Doch wer sich die Landkarte Europas ansieht und die einzelnen Regionen, in denen Autonomiebewegungen bestehen oder gar sezessionistische Forderungen immer massiver erhoben werden, bekommt eher den Eindruck, daß hier mehr dahintersteckt als nur ein Aschenputteldasein bestimmter Provinzen oder eine Aufstachelung ethnischer Minderheiten durch Nachbarvölker. Der Regionalismus scheint sich eher zu einem schon bald flächendeckenden Problem zu entwickeln, unabhängig von der Staats- und Regierungsform.

Deutschland nimmt derlei bisher vor allem deshalb nicht wahr, weil es hierzulande aufgrund der erst frischen Wiedervereinigung noch keine ausgeprägte Sezessionsbewegung gibt – trotz manchen Wetterleuchtens etwa im Süden und im Osten. Ein Blick auf die anderen Länder zeigt jedoch, daß keines ganz verschont ist von Versuchungen in Richtung Auflösung des bisherigen Staates.

England zum Beispiel hat nicht nur seine Probleme mit Nordirland. Auch in Wales und in Schottland machen sich längst Bewegungen breit, die mehr Autonomie, im radikalsten Falle gar Abtrennung von London verlangen, so etwa die Scottish Nationalist Party (vgl. Artikel auf Seite 13). Jahrelang drohten einzelne sogar in Terrorismus auszuarten, Ferienhäuser von Engländern wurden bereits abgefackelt. 70 Prozent der Schotten und gar 80 Prozent der Waliser sprechen sich nach Meinungsumfragen heute dafür aus – 1979 noch waren es lediglich 25 Prozent.

Frankreich schleppt seit Jahren sein Problem mit Korsika herum; dort gibt es eine regelrechte Unabhängigkeitsbewegung (Front de libération national corse, FLNC). Militante Verfechter der Unabhängigkeit machen mit Sprengstoffanschlägen auf Häuser von Festlandsfranzosen und Einrichtungen der Regierung auf sich aufmerksam (siehe Seite 13).

Auch im Norden, im Osten, im Süden gibt es Forderungen nach Autonomie. In der Bretagne, wo sich nach dem Krieg Autonomiebestrebungen zeigten, herrscht zwar seit zwei Jahrzehnten Ruhe. Dafür aber hat sich im vergangenen Jahr in Savoyen eine Bewegung gegründet, die sich mehr oder minder an die benachbarten Ligen Italiens anhängen möchte.
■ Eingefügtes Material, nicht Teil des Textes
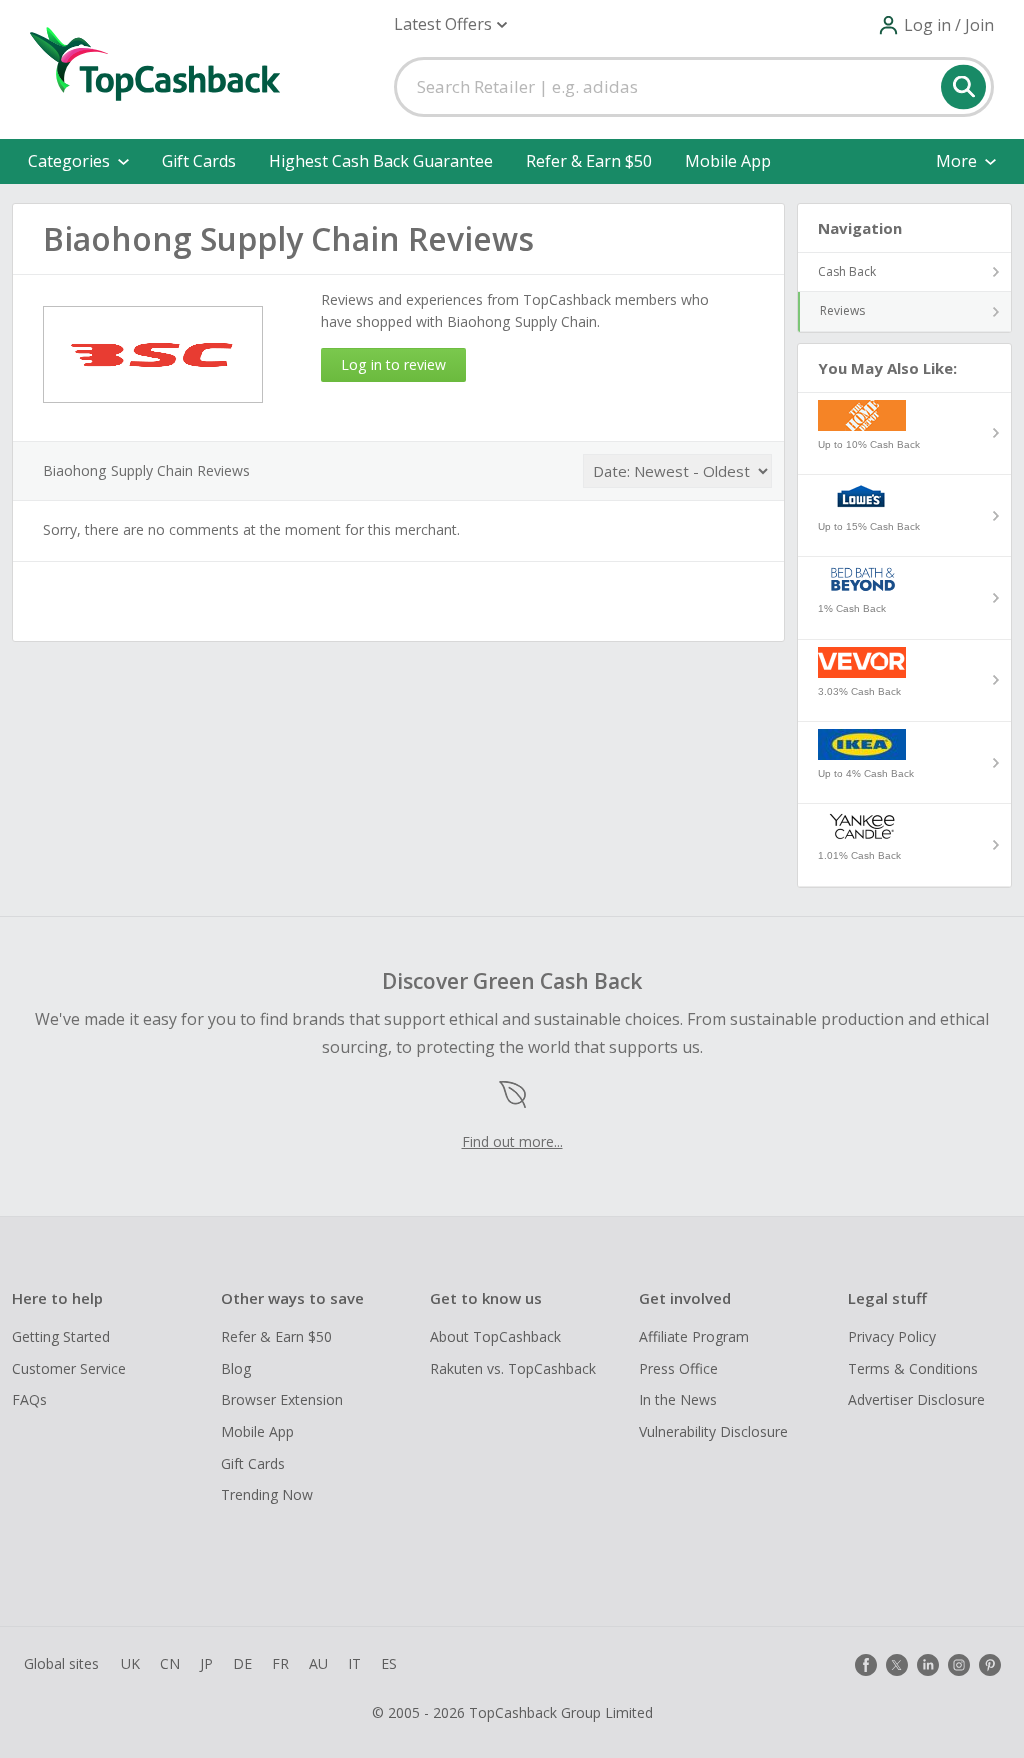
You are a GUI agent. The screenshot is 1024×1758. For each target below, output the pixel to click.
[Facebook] (866, 1665)
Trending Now (267, 1494)
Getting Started (61, 1336)
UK (130, 1663)
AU (318, 1663)
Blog (236, 1368)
Auch im französischen Teil des Baskenlandes beginnt sich die Autonomiebewegung stärker bemerkbar zu machen, auch wenn sie bisher noch weitgehend friedlich erscheint. Hier könnte die Unabhängigkeitsbewegung des spanischen Teils eines Tages bedrohlich herüberschwappen – die französische Regierung hat 1995 bereits vorbeugend Exempel statuiert und hierhergeflohene ETA-Aktivisten an Spanien ausgeliefert.

Auch in Spanien selbst macht nicht nur die sprengstoffreiche baskische Unabhängigkeitsbewegung von sich reden – auch die Katalanen fordern Autonomie, freilich weniger durch Attentate als durch beharrliche politische Forderungen der Convergència i Unió, denen der Regionalpräsident Jordi Pujol vorsteht.

Im mittleren Teil des Kontinents haben sich Tschechien und die Slowakei zwar friedlich getrennt. Doch nun gärt es im Süden der Slowakei, wo eine ungarische Minderheit (fast 11 Prozent der Bevölkerung) ihre Eigenständigkeit betont und Anschluß an Ungarn fordert – ebenso wie übrigens in Rumänien, wo in Transsylvanien etwa eineinhalb Millionen ungarnstämmige Menschen leben.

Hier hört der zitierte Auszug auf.